For the AI Codino reference card

  • Inline gating per prompt without a shared constant — rejected because drift across prompt builders is inevitable as the language evolves.
  • Reference card plus a one-shot example program — held in reserve. The constant alone proved sufficient; the one-shot can be added later if model output proves unreliable.

For per-level gating

  • Permissive gating with a "vary your choices" diversity nudge — what we had before. Rejected after observed under-use of comparison operators even at condition-teaching levels.
  • Deterministic per-level operator (level 6 always >, level 7 always EVEN, etc.) — rejected because every playthrough would drill the same first operator. AI's choice within the allowed set with a per-call diversity nudge gives variation without extra plumbing.
  • Story-seeded operator choice — rejected as marginal value for extra complexity.

For the constraint block

  • Runtime validation of expectedOutput (reject responses with emoji codepoints, retry) — held in reserve. The prompt alone is currently sufficient; this is the planned escalation step.
  • Per-level scaffolding intensity knob (scaffoldingLevel: 'high' | 'low' per level) — rejected because the general "situation, not solution" rule subsumes the level-1 case naturally (at level 1 the operation is the situation).
  • Strict ASCII only in expectedOutput — rejected because Italian narratives produce perché, così, etc. The allowlist explicitly includes accented Latin vowels but not ç/ñ/ü, since the game's languages are Italian and English only.

For age tiers

  • Add AND/OR now — rejected because reliable two-condition reasoning is a 9–10 skill; colloquial AND is fine at 7–8 but not a curriculum concept.
  • Add comments now — rejected because self-documentation requires meta-cognition that 7–8 year olds rarely apply voluntarily.
  • Add modulo now (alongside parity) — rejected as doubled surface area; modulo is the 9–10 tool that subsumes parity, not the 7–8 form.

Consequences

  • Three capability specs update in step with the code: codino-language.md (D-decisions for the four constructs and the four corresponding INVs), ai-integration.md (D-decisions for CODINO_REFERENCE and prescriptive gating, plus three new INVs), execution-engine.md (INV-10 reflects the structured LEVEL_CONCEPTS). The game-state capability is unaffected — store contracts and persistence are untouched.
  • editor.md INV-06 stays as written (interpreter emits English; RuntimeErrorCard translates to Italian). Eleven new error messages were added to the interpreter; the Italian translations are added in lockstep and regression-tested.
  • The USER_GUIDE and the HelpPanel get new entries reflecting the additions; the level curriculum table is rewritten.
  • The age-tier framework is captured here for the first time. Adding a 9–10 or 11–13 tier later will fall out of this ADR's structure: same grammar accepts everything, the tier gates introduction.
  • The permissive→prescriptive shift in AI gating is the durable directional choice. Future capability additions (new constructs, new levels) should follow the prescriptive pattern rather than reverting to "allow and hope".

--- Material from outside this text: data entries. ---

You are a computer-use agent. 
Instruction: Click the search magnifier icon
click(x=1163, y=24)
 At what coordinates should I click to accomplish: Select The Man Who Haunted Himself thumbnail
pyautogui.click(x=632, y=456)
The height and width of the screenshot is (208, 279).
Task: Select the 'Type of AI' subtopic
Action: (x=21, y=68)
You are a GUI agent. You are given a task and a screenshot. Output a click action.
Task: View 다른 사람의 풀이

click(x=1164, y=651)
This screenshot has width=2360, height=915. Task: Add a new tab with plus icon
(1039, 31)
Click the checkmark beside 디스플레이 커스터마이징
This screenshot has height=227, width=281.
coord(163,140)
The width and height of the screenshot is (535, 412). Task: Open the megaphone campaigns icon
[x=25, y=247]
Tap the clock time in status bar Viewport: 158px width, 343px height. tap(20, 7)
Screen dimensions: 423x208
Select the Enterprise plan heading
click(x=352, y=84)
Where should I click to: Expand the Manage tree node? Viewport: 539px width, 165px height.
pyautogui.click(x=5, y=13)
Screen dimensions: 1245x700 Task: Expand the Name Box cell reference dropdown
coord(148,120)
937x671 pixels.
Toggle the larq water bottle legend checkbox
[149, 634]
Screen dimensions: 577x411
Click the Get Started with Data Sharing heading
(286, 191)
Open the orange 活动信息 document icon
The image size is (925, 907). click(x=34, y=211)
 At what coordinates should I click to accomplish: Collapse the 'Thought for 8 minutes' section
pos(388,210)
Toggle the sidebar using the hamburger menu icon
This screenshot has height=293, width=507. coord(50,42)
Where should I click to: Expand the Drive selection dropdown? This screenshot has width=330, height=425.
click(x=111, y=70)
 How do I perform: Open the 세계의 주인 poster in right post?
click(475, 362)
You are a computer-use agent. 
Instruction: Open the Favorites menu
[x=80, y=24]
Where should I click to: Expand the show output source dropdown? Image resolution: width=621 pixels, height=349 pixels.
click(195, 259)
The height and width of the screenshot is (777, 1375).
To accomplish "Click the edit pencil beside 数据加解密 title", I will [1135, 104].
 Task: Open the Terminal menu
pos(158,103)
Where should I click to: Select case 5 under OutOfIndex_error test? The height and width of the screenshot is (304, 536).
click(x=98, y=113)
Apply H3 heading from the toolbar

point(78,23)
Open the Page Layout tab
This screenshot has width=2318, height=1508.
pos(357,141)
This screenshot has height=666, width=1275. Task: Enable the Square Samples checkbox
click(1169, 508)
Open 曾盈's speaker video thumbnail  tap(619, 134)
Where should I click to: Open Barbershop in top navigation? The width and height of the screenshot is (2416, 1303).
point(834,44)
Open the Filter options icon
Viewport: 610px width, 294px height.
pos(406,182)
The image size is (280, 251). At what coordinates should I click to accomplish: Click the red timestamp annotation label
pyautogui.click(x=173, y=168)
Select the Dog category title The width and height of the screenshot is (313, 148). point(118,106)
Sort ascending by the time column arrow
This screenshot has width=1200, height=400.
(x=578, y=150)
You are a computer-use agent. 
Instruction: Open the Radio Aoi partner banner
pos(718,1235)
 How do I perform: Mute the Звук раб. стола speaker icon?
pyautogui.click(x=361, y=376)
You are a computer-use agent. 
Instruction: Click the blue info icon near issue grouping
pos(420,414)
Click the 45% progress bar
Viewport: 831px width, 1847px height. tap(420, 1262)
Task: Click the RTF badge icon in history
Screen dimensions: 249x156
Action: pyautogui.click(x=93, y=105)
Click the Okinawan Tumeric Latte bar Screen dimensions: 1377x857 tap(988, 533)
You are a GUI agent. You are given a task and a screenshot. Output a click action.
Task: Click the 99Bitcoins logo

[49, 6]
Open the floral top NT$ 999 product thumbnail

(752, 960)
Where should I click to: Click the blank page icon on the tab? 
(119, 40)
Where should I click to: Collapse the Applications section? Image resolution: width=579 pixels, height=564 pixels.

Postscript: spec-driven discipline and iterative tightening

This change set was carried out as a spec-driven experiment — each commit updated the relevant capability spec alongside the code, and spec:validate was run before considering the branch complete.

The constraint block in §4 of the Decision section reached its final five-rule form in two iterations. The first four rules were drafted from the initial smoke-test findings; rule 5 was added after a second round of smoke testing revealed the AI was being too prescriptive in early-level narratives. The iteration is noted here because it is part of the spec-driven experiment's posture: ship, test against real model output, tighten. The rules are presented as a unified outcome in the Decision because that's what the curriculum and the invariants describe; the iteration trail is for context only.